(begin)

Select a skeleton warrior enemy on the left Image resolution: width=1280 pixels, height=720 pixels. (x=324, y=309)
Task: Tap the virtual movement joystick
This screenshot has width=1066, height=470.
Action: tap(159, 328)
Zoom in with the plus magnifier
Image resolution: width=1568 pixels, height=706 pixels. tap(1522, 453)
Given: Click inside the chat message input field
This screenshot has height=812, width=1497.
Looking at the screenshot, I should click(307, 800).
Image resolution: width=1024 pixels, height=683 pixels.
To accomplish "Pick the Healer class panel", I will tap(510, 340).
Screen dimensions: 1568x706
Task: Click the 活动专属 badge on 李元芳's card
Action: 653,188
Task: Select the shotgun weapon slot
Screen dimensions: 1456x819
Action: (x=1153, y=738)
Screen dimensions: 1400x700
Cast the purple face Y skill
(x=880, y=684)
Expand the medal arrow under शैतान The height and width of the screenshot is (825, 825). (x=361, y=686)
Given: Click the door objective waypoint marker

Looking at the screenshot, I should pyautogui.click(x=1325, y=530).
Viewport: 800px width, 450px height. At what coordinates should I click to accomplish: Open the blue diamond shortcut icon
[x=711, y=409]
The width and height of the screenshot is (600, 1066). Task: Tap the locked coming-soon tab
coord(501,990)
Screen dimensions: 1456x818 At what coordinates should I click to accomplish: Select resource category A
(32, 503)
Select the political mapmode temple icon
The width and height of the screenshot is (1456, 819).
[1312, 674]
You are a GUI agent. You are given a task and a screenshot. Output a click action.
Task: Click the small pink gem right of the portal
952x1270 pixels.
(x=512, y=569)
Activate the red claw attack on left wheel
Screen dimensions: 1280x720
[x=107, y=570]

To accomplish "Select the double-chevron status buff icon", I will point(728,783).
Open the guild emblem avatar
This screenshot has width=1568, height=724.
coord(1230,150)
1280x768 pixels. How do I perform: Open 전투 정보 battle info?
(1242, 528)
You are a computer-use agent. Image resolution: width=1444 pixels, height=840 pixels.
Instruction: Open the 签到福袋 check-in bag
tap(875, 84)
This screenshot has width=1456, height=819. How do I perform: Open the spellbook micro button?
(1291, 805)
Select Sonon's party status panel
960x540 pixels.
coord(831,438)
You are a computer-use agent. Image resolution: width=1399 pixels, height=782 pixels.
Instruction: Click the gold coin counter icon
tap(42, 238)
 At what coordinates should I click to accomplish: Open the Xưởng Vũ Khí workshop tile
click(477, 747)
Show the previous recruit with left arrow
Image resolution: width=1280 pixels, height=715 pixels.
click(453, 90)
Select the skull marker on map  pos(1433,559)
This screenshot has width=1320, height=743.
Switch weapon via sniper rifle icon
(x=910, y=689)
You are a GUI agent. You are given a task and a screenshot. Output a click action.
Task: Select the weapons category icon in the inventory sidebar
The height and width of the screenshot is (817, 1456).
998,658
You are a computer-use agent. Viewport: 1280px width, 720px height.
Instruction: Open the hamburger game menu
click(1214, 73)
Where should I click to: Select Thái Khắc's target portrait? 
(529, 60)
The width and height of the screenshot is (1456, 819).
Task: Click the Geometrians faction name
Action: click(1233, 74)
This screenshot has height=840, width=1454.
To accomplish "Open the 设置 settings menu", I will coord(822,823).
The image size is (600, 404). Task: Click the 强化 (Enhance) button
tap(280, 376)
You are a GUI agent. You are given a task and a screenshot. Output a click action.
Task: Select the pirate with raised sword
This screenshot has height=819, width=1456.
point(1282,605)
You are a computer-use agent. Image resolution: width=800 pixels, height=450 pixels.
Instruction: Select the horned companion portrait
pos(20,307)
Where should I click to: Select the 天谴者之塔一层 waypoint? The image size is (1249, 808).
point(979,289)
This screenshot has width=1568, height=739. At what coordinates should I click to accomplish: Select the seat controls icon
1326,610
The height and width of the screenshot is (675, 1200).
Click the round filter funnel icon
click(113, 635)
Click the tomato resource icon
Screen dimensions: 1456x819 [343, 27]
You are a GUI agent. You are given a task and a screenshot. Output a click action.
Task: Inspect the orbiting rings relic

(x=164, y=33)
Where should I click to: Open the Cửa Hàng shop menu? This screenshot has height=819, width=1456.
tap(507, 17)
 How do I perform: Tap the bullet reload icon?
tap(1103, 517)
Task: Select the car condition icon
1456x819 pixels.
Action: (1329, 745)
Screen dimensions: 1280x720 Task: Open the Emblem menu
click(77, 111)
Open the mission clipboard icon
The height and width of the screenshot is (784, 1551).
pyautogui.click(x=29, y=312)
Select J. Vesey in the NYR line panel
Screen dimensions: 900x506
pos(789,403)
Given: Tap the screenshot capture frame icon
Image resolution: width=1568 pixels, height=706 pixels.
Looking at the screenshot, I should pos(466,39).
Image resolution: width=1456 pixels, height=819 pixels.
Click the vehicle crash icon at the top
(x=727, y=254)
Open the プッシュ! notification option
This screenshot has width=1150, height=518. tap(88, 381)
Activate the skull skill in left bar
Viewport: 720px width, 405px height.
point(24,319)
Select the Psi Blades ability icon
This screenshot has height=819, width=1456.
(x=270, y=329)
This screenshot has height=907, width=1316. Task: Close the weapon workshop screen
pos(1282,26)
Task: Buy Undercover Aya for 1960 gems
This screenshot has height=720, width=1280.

(end)

> [Task instructions]
Copy every one of the records above verbatim, from the first line to the last.

> [Task result]
Select a skeleton warrior enemy on the left Image resolution: width=1280 pixels, height=720 pixels. (x=324, y=309)
Task: Tap the virtual movement joystick
This screenshot has width=1066, height=470.
Action: tap(159, 328)
Zoom in with the plus magnifier
Image resolution: width=1568 pixels, height=706 pixels. tap(1522, 453)
Given: Click inside the chat message input field
This screenshot has height=812, width=1497.
Looking at the screenshot, I should click(307, 800).
Image resolution: width=1024 pixels, height=683 pixels.
To accomplish "Pick the Healer class panel", I will tap(510, 340).
Screen dimensions: 1568x706
Task: Click the 活动专属 badge on 李元芳's card
Action: 653,188
Task: Select the shotgun weapon slot
Screen dimensions: 1456x819
Action: (x=1153, y=738)
Screen dimensions: 1400x700
Cast the purple face Y skill
(x=880, y=684)
Expand the medal arrow under शैतान The height and width of the screenshot is (825, 825). (x=361, y=686)
Given: Click the door objective waypoint marker

Looking at the screenshot, I should pyautogui.click(x=1325, y=530).
Viewport: 800px width, 450px height. At what coordinates should I click to accomplish: Open the blue diamond shortcut icon
[x=711, y=409]
The width and height of the screenshot is (600, 1066). Task: Tap the locked coming-soon tab
coord(501,990)
Screen dimensions: 1456x818 At what coordinates should I click to accomplish: Select resource category A
(32, 503)
Select the political mapmode temple icon
The width and height of the screenshot is (1456, 819).
[1312, 674]
You are a GUI agent. You are given a task and a screenshot. Output a click action.
Task: Click the small pink gem right of the portal
952x1270 pixels.
(x=512, y=569)
Activate the red claw attack on left wheel
Screen dimensions: 1280x720
[x=107, y=570]

To accomplish "Select the double-chevron status buff icon", I will point(728,783).
Open the guild emblem avatar
This screenshot has width=1568, height=724.
coord(1230,150)
1280x768 pixels. How do I perform: Open 전투 정보 battle info?
(1242, 528)
You are a computer-use agent. Image resolution: width=1444 pixels, height=840 pixels.
Instruction: Open the 签到福袋 check-in bag
tap(875, 84)
This screenshot has width=1456, height=819. How do I perform: Open the spellbook micro button?
(1291, 805)
Select Sonon's party status panel
960x540 pixels.
coord(831,438)
You are a computer-use agent. Image resolution: width=1399 pixels, height=782 pixels.
Instruction: Click the gold coin counter icon
tap(42, 238)
 At what coordinates should I click to accomplish: Open the Xưởng Vũ Khí workshop tile
click(477, 747)
Show the previous recruit with left arrow
Image resolution: width=1280 pixels, height=715 pixels.
click(453, 90)
Select the skull marker on map  pos(1433,559)
This screenshot has width=1320, height=743.
Switch weapon via sniper rifle icon
(x=910, y=689)
You are a GUI agent. You are given a task and a screenshot. Output a click action.
Task: Select the weapons category icon in the inventory sidebar
The height and width of the screenshot is (817, 1456).
998,658
You are a computer-use agent. Viewport: 1280px width, 720px height.
Instruction: Open the hamburger game menu
click(1214, 73)
Where should I click to: Select Thái Khắc's target portrait? 
(529, 60)
The width and height of the screenshot is (1456, 819).
Task: Click the Geometrians faction name
Action: click(1233, 74)
This screenshot has height=840, width=1454.
To accomplish "Open the 设置 settings menu", I will coord(822,823).
The image size is (600, 404). Task: Click the 强化 (Enhance) button
tap(280, 376)
You are a GUI agent. You are given a task and a screenshot. Output a click action.
Task: Select the pirate with raised sword
This screenshot has height=819, width=1456.
point(1282,605)
You are a computer-use agent. Image resolution: width=800 pixels, height=450 pixels.
Instruction: Select the horned companion portrait
pos(20,307)
Where should I click to: Select the 天谴者之塔一层 waypoint? The image size is (1249, 808).
point(979,289)
This screenshot has width=1568, height=739. At what coordinates should I click to accomplish: Select the seat controls icon
1326,610
The height and width of the screenshot is (675, 1200).
Click the round filter funnel icon
click(113, 635)
Click the tomato resource icon
Screen dimensions: 1456x819 [343, 27]
You are a GUI agent. You are given a task and a screenshot. Output a click action.
Task: Inspect the orbiting rings relic

(x=164, y=33)
Where should I click to: Open the Cửa Hàng shop menu? This screenshot has height=819, width=1456.
tap(507, 17)
 How do I perform: Tap the bullet reload icon?
tap(1103, 517)
Task: Select the car condition icon
1456x819 pixels.
Action: (1329, 745)
Screen dimensions: 1280x720 Task: Open the Emblem menu
click(77, 111)
Open the mission clipboard icon
The height and width of the screenshot is (784, 1551).
pyautogui.click(x=29, y=312)
Select J. Vesey in the NYR line panel
Screen dimensions: 900x506
pos(789,403)
Given: Tap the screenshot capture frame icon
Image resolution: width=1568 pixels, height=706 pixels.
Looking at the screenshot, I should pos(466,39).
Image resolution: width=1456 pixels, height=819 pixels.
Click the vehicle crash icon at the top
(x=727, y=254)
Open the プッシュ! notification option
This screenshot has width=1150, height=518. tap(88, 381)
Activate the skull skill in left bar
Viewport: 720px width, 405px height.
point(24,319)
Select the Psi Blades ability icon
This screenshot has height=819, width=1456.
(x=270, y=329)
This screenshot has height=907, width=1316. Task: Close the weapon workshop screen
pos(1282,26)
Task: Buy Undercover Aya for 1960 gems
This screenshot has height=720, width=1280.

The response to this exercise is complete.